EBNA IgG
Enzyme ImmunoAssay (ELISA) for the quantitative/qualitative determination of IgG antibodies to Epstein Barr Virus Nuclear Antigen in human plasma and sera.
Epstein Barr Virus or EBV is the principal etiological agent of infectious mononucleosis, as well as a contributory factor in the etiology of Burkitt’s lymphoma and nasopharyngeal carcinoma, or NPC. A member of the family Herpesviridae, it has a worldwide distribution, such that 80 to 90% of all adults have been infected. Primary infections usually occur during the first decade of life.

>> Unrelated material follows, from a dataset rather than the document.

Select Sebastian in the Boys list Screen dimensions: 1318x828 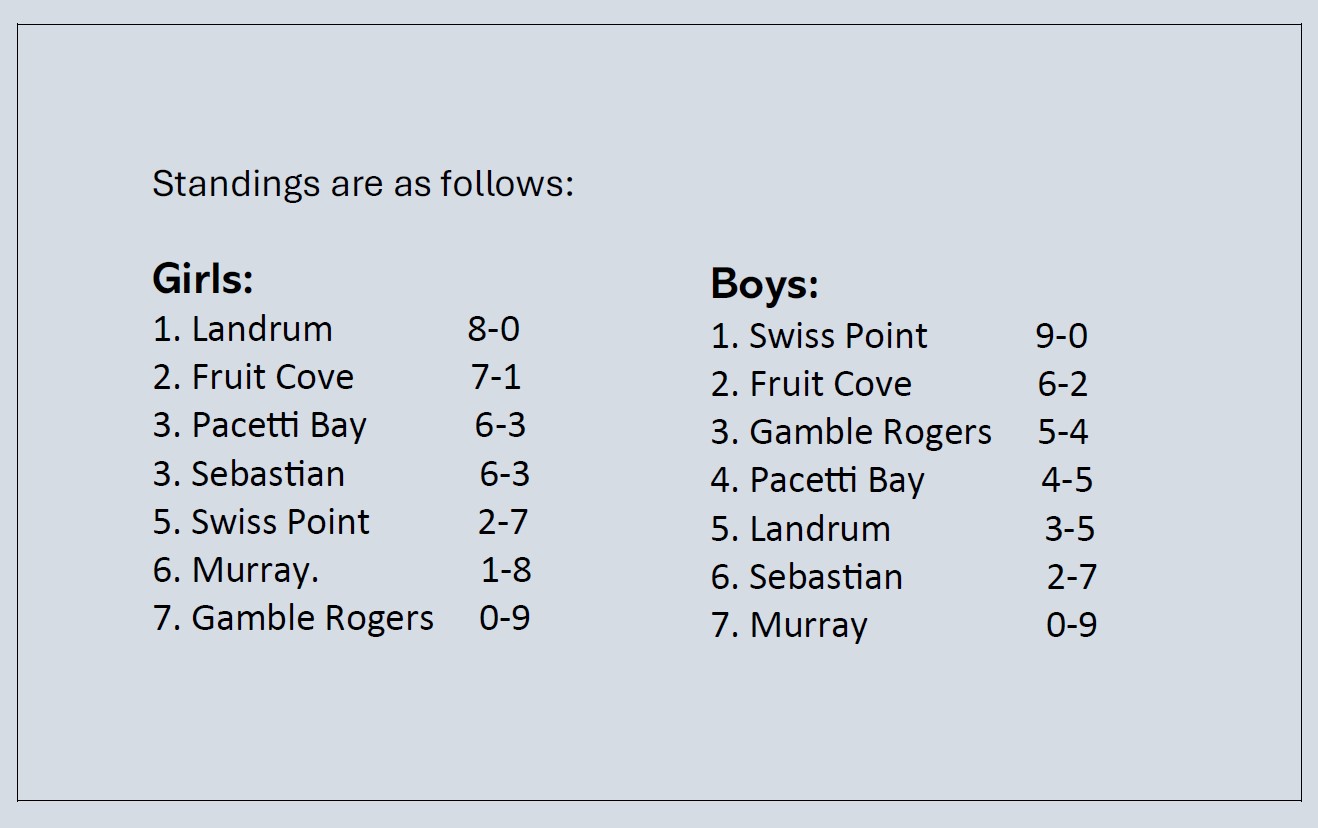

While childhood infections are mostly asymptomatic, 50 to 70% of young adults undergoing primary EBV infections show mild to severe illness. EBV may cause a persistent, latent infection which can be reactivated under immunosoppression or in AIDS affected patients. As humoral responses to primary EBV infections are quite rapid, the level and class of antibodies raised in most cases allow classification as to whether the patient is still susceptible, has a current or recent primary infection, had a past infection or may be having reactivated EBV infection. The detection of EBV-specific IgG, IgM and IgA antibodies to its major immunodominant antigens (mainly Nuclear Antigen or EBNA and Viral Capsidic Antigen or VCA) has become therefore an important and useful determination for the monitoring and follow-up of EBV infected patients.

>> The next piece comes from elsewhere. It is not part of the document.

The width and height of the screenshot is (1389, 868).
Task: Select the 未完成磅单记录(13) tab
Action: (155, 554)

In order to get rid of crossreactions with other viruses of the same family, microplates are coated with affinity purified native EBNA antigen, capable to provide the assay with the highest specificity.
In the 1st incubation, the solid phase is treated with diluted samples and anti-EBNA IgG are captured, if present, by the antigens.
After washing out all the other components of the sample, in the 2nd incubation bound anti-EBNA IgG are detected by the addition of anti hIgG antibody, labeled with peroxidase (HRP). The enzyme captured on the solid phase, acting on the substrate/chromogen mixture, generates an optical signal that is proportional to the amount of anti EBNA IgG antibodies present in the sample.
IgG in the sample may therefore be quantitated by means of a standard curve calibrated in arbitrary units per milliliter (arbU/ml) as no international standard is available.
- Engvall E. and Perlmann P. J.Immunochemistry 1971 : 8, 871-874.
- Engvall E. and Perlmann P. J.Immunol. 1971 : 109, 129- 135.
- Remington J.S. and Klein J.O. In “Infectious diseases of the fetus and newborn infant”. (1966) Sanders, Philadelphia, London, Toronto.
- Volk W.A. In “Essential of Medical Microbiology”. (1982) Second edition pp 729. G.B.Lippincott Co., Philadelphia, New York, S.Josè, Toronto.
- Davidsohn I. and Lee C.L. In “The clinical serology of infectious mononucleosis” Infectious mononucleosis (1969). Carter R.L. and Pnman H.G. Edrs, Oxford, Blackwell Scientific Publications, pp 177-200.
- Evans A.S. et al. N.Engl.J.Med. 1968 : 278, 1121-1127.
- Henle G. et al. Int.J.Cancer. 1976 : 17, 1-7.
- Henle G. et al.. J.Infect.Dis.. 1974 : 130, 231-239.
- Henle G. et al.. Cancer. 1974 : 34, 1368-1374
- Miller G. et al.. Prog.Med.Virol. 1975 : 20, 84-112.